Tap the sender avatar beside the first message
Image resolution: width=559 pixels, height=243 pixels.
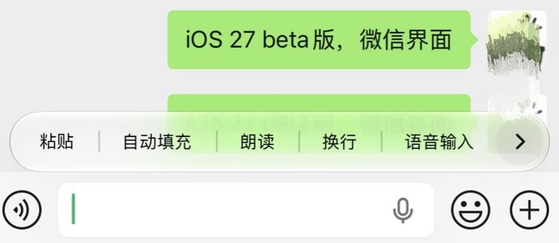pos(516,40)
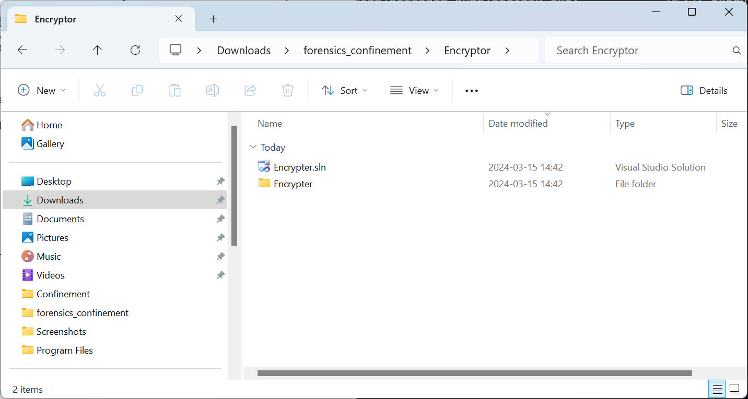The width and height of the screenshot is (748, 399).
Task: Open the See more options menu
Action: pos(472,90)
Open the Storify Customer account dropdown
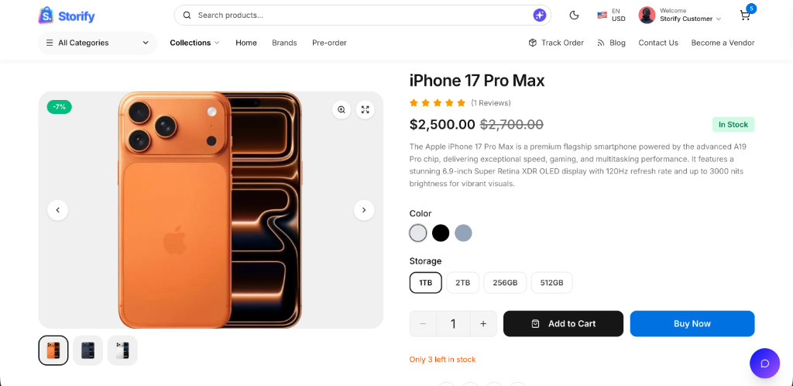The image size is (793, 386). [x=680, y=16]
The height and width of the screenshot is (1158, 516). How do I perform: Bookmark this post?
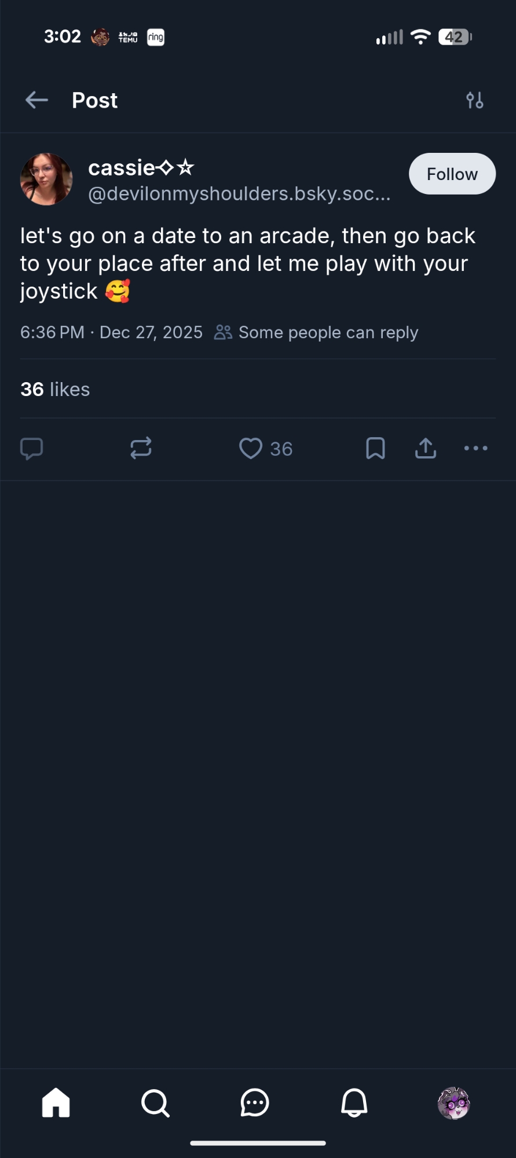[x=375, y=448]
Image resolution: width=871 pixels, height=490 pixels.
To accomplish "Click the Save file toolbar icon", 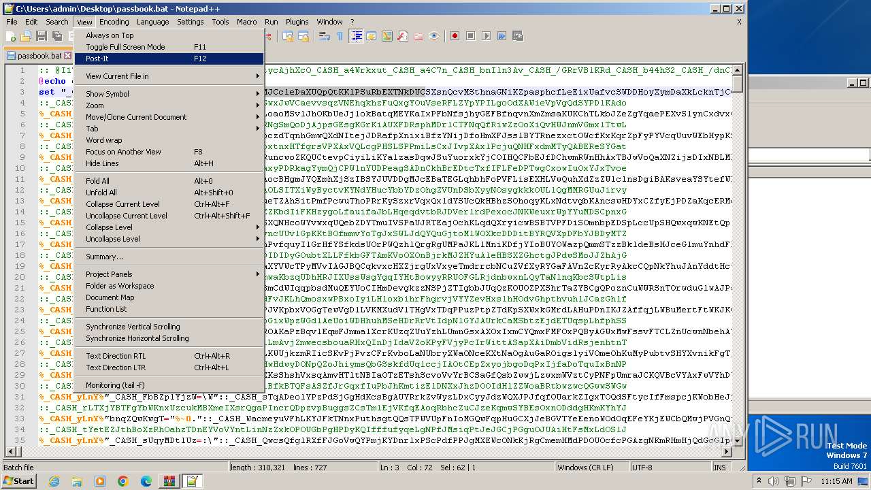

Set exercise: Reproduce word for word the items from the first line through the line containing "The image size is (793, 386). [x=680, y=16]", leaving out the pictures.

Finished answer:
Tap the sender avatar beside the first message
Image resolution: width=559 pixels, height=243 pixels.
pos(516,40)
The width and height of the screenshot is (748, 399).
Task: Open the See more options menu
Action: pos(472,90)
Open the Storify Customer account dropdown
The image size is (793, 386). [x=680, y=16]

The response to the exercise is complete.